- **Document segment**
________________________

Sunday, May 4, 2014

Jeremy Clarkson and the 'N'-word

Joanna was confused. 

“So why did Jeremy Clarkson use the ‘N’-word in ‘Eeny Meeny Miny Moe’?” she asked innocently. 

Being American, my wife was brought up in a world where the only creatures ever caught by the toe were tigers. 

Jo is a modern woman, born in 1970. At school in Los Angeles, they always used tigers in this playground rhyme. My own children used tigers too, and my eldest is 32. They would no more consider using the ‘N’-word in a sentence than they would use the “C”-word in front of their parents. 

The ‘N’-word was part of an earlier generation. Mine, and Clarkson’s.

In the late 1950s at Priory Junior School in Tynemouth, I guess I must have chanted it along with my classmates. I vaguely recall that we ended it with the quaint phrase: “Boy Scout – you’re out!” (or the alternative: "Girl Guide - step aside!").

This was just a few years after West Indian immigrants first began to arrive in the UK. A few years later we were taught that using the “N”-word was not just wrong, it was hurtful, offensive and revolting. So from that moment I rewired my brain to exclude it from my onboard lexicon. 

Just as over the years I’ve excluded lots of other words that might cause offence, like “queer” or “spastic”. It’s what you do if you’re a civilized human being. Especially if you expect to work for a public service organisation like the BBC. 

Of course, occasionally I have made mistakes. When I was working in Los Angeles I was sharply pulled up for using the phrase “Red Indian”. 

“They are Native Americans,” my HR manager told me severely. I meekly apologised and have never used it again. As I stopped addressing female reality contestants as “girls”. 

“They are women, not children.” 

And I learnt that people whom the British describe as “black” are actually African Americans. 

It’s not hard to adapt. You just take note of what people find unacceptable, and change the dictionary in your brain. So as not to offend. 

Unless, of course, you’re a racist. In which case, what you do is keep the word in your head, and use it when you’re in safe company with other racists. Or make a joke about it for the benefit of those racists. Which is exactly what Jeremy Clarkson likes to do. 

Clarkson is 8 years younger than I am. He also has three children. He therefore can’t use ignorance as an excuse. There has been much speculation in the press about whether or not he actually used the “N”-word on tape. One tabloid employed an audio investigator to analyse the recording.

________________________

(Word and item location data)

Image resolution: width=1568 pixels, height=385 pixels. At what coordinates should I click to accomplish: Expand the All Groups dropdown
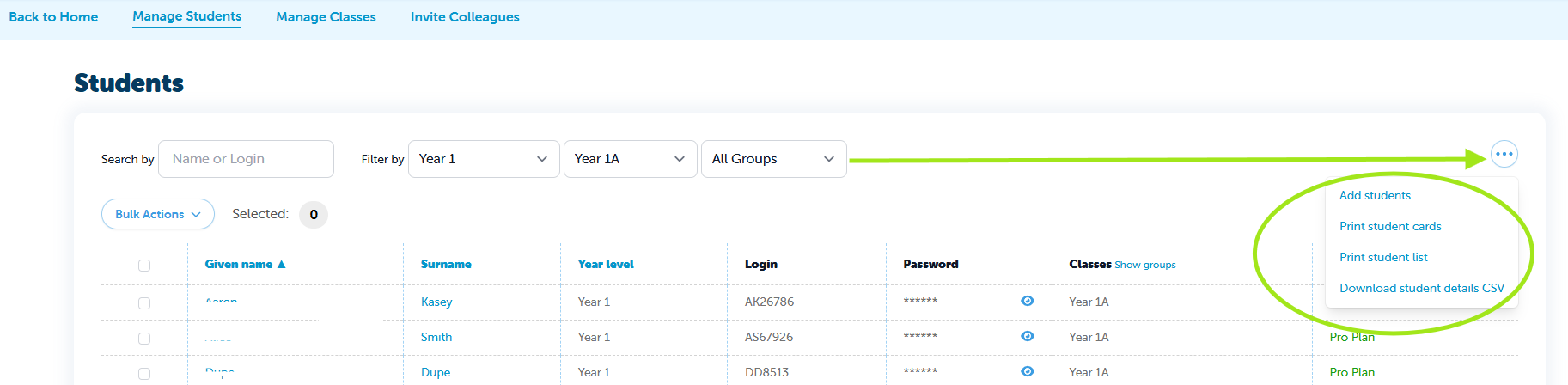(773, 159)
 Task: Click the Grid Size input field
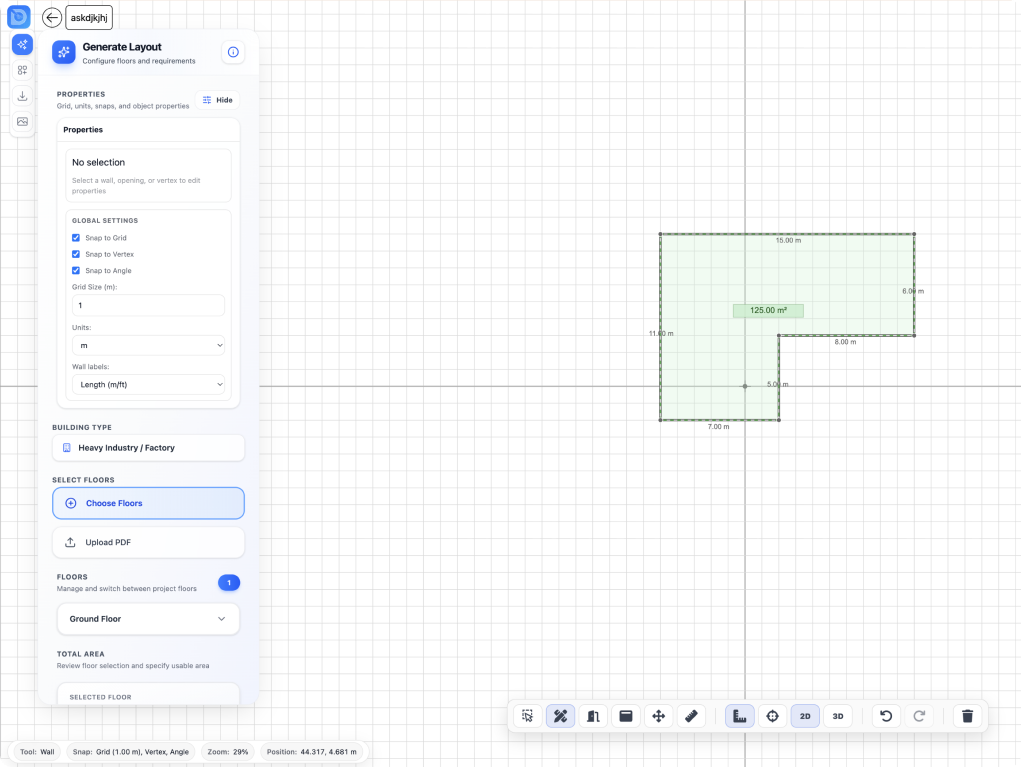(148, 305)
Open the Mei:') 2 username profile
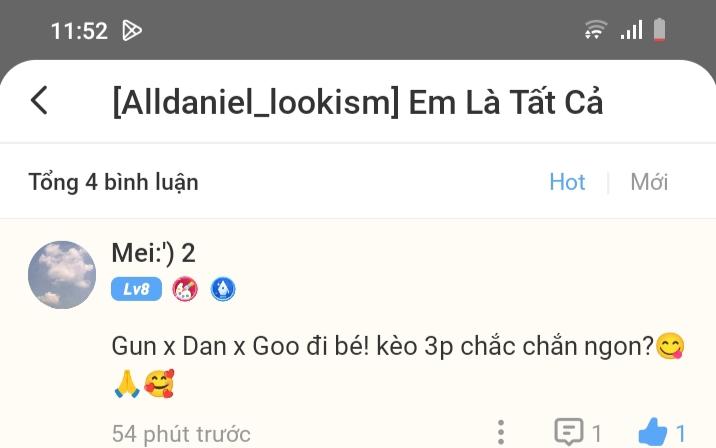The width and height of the screenshot is (716, 448). click(153, 253)
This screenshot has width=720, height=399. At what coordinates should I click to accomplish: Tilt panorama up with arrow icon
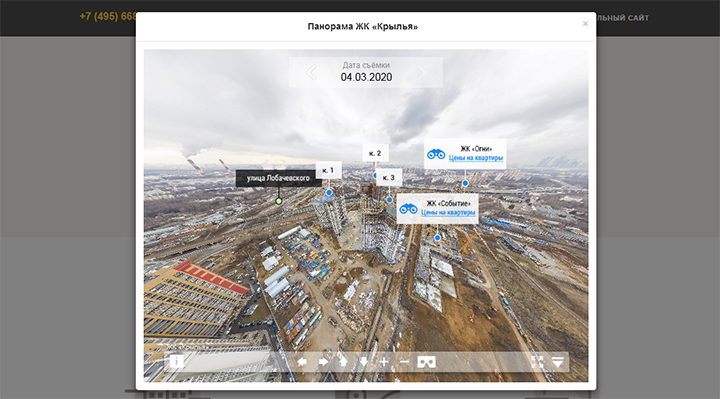[x=343, y=362]
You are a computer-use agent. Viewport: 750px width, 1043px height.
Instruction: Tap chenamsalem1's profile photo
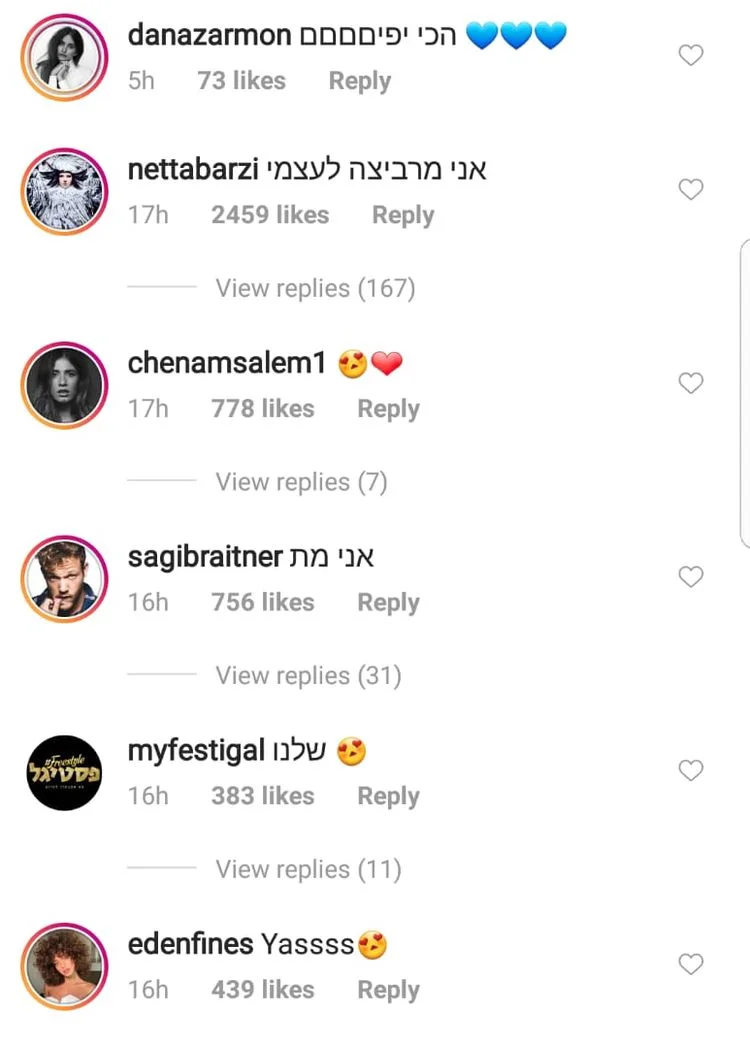64,384
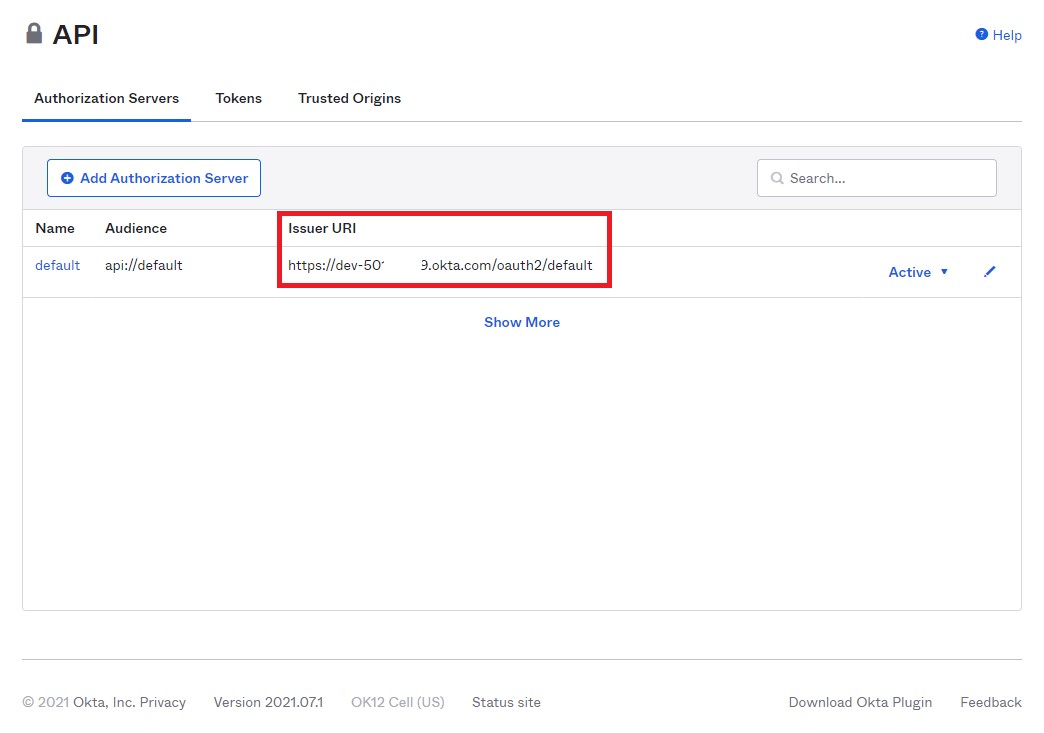The height and width of the screenshot is (733, 1044).
Task: Focus the Search input field
Action: coord(885,178)
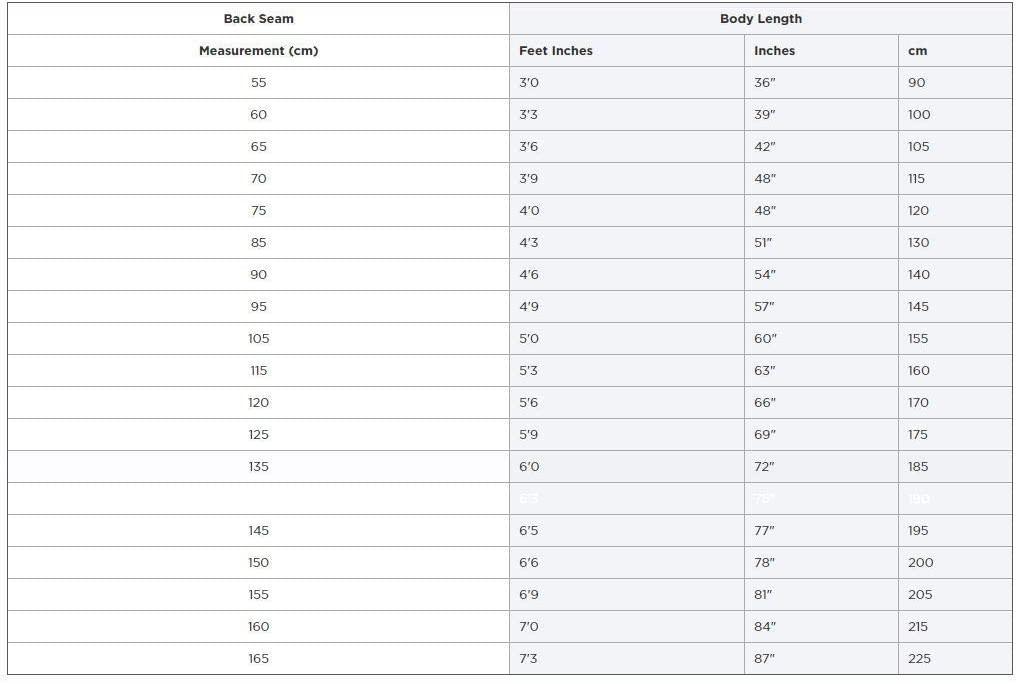
Task: Click back seam measurement 70 cell
Action: click(x=258, y=179)
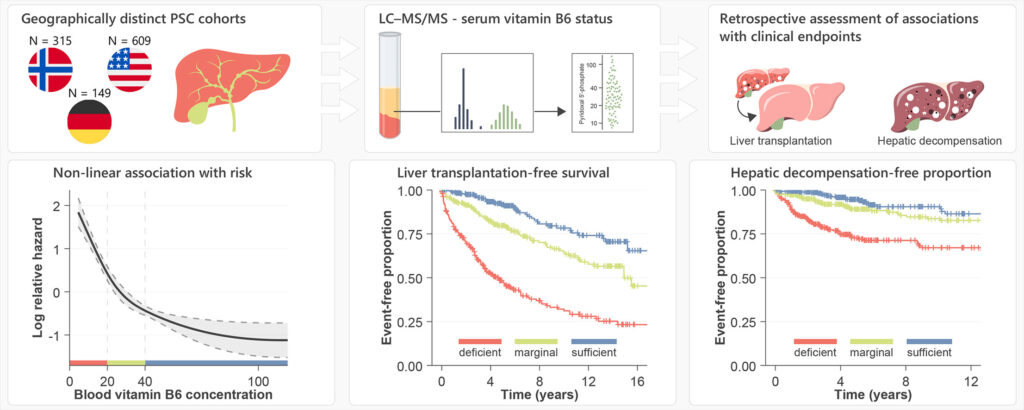1024x410 pixels.
Task: Click the German flag icon
Action: [x=89, y=122]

________________________

- **Exercise tasks**
1 – Using the post about Jeremy Clarkson, say whether each statement agrees with it: (a) The writer's wife went to school in Los Angeles. (b) The writer is younger than Clarkson. (c) A tabloid hired someone to analyze the recording. Answer yes or no for each and quote the words that decide it.
2 – Retype the post about Jeremy Clarkson, from "This was just" down to "my onboard lexicon.".

- **Answers for this exercise**
1 –
(a) Yes: "At school in Los Angeles, they always used tigers in this playground rhyme."
(b) No: "Clarkson is 8 years younger than I am."
(c) Yes: "One tabloid employed an audio investigator to analyse the recording."

2 –
This was just a few years after West Indian immigrants first began to arrive in the UK. A few years later we were taught that using the “N”-word was not just wrong, it was hurtful, offensive and revolting. So from that moment I rewired my brain to exclude it from my onboard lexicon.